For instance, Jeremy Corbyn’s Labour Party in the United Kingdom mobilized a broad group of supporters not by appealing to segmented groups of society, but by pointing out the fabric that ties them together. Contrast Hillary Clinton’s “I’m With Her” — a branding formed around the candidate’s gender identity — to the Labour campaign advertisement below, which was designed to create solidarity between older British voters of all stripes and their daughters, nieces, and granddaughters:
Issues like equal pay are not relegated to just one sect — such as “women’s issues” — but seen as fundamental to human rights that are being denied to one segment of society. Voters are activated to care about these issues out of human empathy, not guilt or shame about being male. Noticeably, Corbyn did not ask anyone to check their privilege so much as ask that they pay attention to other people’s lack of it.
But we don’t have to go overseas to find a movement leader who understands solidarity. On the third Monday of every January of every year, Americans celebrate one.
The Rev. Martin Luther King Jr. was skeptical of sectarian forms of organizing. Although he was a powerful advocate for the rights of African Americans denied basic human rights, he insisted on demanding dignity for many other groups of people as well; his opposition to the war in Vietnam ruined his relationship with the Democratic Party and much of the Civil Rights community, who believed that speaking out on behalf of Indochina was contrary to the immediate self-interest of African-Americans. And he cautioned against any form of racial organizing that walled off one race from another, responding to the growing “Black Power” movement by writing in 1966 that “black supremacy or aggressive black violence is as invested with evil as white supremacy or white violence.”
On Christmas Eve in 1967, he gave a sermon that could very well define solidarity for our age. He described a world where every person directly depended on the dignity of others:
It really boils down to this: that all life is interrelated. We are all caught in an inescapable network of mutuality, tied into a single garment of destiny. Whatever affects one directly, affects all indirectly. We are made to live together because of the interrelated structure of reality. Did you ever stop to think that you can’t leave for your job in the morning without being dependent on most of the world? You get up in the morning and go to the bathroom and reach over for the sponge, and that’s handed to you by a Pacific islander. You reach for a bar of soap, and that’s given to you at the hands of a Frenchman. And then you go into the kitchen to drink your coffee for the morning, and that’s poured into your cup by a South American. And maybe you want tea: that’s poured into your cup by a Chinese. Or maybe you’re desirous of having cocoa for breakfast, and that’s poured into your cup by a West African. And then you reach over for your toast, and that’s given to you at the hands of an English-speaking farmer, not to mention the baker. And before you finish eating breakfast in the morning, you’ve depended on more than half of the world. This is the way our universe is structured, this is its interrelated quality. We aren’t going to have peace on earth until we recognize this basic fact of the interrelated structure of all reality.

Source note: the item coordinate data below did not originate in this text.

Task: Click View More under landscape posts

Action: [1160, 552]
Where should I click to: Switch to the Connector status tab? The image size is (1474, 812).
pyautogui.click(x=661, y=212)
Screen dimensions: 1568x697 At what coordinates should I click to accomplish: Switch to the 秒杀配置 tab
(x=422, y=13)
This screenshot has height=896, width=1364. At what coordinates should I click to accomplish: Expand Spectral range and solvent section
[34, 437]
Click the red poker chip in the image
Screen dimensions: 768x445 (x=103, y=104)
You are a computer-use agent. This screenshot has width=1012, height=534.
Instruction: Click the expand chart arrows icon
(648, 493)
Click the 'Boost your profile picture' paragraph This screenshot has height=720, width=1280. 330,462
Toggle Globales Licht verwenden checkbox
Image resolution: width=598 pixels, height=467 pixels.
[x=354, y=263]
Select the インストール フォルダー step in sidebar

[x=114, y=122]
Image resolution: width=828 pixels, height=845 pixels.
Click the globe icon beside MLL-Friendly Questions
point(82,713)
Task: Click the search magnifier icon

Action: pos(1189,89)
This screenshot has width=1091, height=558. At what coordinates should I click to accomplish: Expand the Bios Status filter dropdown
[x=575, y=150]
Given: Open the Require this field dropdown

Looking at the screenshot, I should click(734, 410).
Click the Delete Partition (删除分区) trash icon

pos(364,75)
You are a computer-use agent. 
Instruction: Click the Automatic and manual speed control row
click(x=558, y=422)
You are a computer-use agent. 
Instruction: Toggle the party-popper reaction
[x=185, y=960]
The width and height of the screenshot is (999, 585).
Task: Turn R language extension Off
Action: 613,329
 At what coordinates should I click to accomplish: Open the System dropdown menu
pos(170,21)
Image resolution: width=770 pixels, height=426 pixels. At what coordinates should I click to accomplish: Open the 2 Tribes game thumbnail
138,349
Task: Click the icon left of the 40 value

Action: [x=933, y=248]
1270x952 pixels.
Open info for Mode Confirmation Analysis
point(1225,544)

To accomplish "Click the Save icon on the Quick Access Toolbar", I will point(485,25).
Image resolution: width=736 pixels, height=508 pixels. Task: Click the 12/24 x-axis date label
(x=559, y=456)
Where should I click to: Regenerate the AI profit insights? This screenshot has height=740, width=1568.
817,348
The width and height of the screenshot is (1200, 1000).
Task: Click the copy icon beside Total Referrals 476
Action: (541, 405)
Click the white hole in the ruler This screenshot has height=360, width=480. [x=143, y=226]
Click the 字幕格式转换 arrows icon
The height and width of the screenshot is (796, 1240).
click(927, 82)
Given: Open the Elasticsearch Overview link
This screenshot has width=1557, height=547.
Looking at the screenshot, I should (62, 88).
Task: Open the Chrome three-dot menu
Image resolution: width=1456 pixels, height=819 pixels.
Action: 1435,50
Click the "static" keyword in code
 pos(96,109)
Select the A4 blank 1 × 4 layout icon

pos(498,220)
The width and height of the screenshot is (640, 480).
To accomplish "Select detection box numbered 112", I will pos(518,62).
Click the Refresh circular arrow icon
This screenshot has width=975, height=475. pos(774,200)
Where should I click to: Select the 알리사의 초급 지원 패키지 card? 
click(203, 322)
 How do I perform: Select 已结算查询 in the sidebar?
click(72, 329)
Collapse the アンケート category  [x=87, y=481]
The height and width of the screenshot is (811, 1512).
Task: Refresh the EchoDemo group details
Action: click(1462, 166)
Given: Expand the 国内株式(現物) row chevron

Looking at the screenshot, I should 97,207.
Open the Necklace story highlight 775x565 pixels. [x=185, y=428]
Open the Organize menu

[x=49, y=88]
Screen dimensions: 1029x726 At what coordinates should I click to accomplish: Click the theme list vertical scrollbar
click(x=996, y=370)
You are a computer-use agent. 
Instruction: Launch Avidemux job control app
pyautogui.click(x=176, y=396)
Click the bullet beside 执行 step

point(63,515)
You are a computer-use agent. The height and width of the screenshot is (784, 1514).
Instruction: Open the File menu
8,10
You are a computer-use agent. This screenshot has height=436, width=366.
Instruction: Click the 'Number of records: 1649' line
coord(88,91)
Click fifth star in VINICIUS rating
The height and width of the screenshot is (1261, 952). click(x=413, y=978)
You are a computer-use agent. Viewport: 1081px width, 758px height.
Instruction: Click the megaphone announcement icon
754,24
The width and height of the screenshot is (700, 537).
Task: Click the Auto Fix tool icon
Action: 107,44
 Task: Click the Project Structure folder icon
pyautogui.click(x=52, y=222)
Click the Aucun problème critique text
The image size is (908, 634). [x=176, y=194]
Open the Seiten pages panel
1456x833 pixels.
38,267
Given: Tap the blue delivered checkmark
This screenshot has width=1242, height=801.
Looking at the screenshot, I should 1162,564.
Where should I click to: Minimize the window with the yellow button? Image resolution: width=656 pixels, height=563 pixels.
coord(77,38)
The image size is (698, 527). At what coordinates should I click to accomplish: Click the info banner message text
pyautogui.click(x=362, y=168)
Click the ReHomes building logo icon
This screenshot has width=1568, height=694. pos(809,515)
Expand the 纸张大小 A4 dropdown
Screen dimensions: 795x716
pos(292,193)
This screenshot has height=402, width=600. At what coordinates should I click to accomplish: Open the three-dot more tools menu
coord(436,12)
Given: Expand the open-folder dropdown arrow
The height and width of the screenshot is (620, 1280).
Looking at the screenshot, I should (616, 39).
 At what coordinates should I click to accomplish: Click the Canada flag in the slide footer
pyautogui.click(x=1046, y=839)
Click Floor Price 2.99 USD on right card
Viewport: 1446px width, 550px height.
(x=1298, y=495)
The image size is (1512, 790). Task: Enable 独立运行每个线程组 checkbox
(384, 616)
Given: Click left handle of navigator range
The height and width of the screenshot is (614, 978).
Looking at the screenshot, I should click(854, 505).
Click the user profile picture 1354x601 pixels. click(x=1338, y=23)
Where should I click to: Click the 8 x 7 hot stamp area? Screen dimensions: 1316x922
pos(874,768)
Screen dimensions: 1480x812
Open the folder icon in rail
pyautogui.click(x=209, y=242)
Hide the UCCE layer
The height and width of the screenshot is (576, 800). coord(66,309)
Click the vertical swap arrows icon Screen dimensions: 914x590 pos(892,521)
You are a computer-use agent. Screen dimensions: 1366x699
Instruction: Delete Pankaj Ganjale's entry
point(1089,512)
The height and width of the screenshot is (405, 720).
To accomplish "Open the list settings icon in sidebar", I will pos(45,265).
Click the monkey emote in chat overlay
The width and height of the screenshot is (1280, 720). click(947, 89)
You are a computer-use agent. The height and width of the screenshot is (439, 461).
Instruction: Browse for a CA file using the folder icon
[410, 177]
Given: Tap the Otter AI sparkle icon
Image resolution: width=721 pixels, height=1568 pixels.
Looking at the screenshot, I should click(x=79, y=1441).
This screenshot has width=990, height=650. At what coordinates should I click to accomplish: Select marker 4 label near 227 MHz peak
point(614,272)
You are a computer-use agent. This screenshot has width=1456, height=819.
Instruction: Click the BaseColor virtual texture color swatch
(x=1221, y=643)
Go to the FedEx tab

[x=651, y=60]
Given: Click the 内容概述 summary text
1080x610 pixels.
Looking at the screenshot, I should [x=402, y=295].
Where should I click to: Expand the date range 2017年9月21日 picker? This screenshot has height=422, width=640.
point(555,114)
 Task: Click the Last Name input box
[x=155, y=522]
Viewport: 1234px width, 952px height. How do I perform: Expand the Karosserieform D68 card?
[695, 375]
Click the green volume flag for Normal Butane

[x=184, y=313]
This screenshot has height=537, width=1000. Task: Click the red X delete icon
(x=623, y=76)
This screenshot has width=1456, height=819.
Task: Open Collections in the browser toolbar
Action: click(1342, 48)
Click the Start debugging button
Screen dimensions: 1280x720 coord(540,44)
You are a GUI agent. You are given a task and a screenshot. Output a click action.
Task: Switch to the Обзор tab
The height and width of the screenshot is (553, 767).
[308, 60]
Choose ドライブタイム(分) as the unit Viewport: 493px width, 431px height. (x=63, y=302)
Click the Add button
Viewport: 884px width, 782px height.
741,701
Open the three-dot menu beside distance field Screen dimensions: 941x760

The UK’s Conservative Prime Minister Margaret Thatcher once rolled over her opponents by declaring that “there is no such thing as society.”
Today, many liberals would no doubt agree: there is gay society, black society, Muslim society, trans society, and so on. We can’t be one society because we are too different and our interests do not align.
But that isn’t what people bled and died for not far from Ebenezer Baptist Church, where King gave the sermon quoted above. They fought to live together, work together, study together, and be together in one just society where all are treated equally.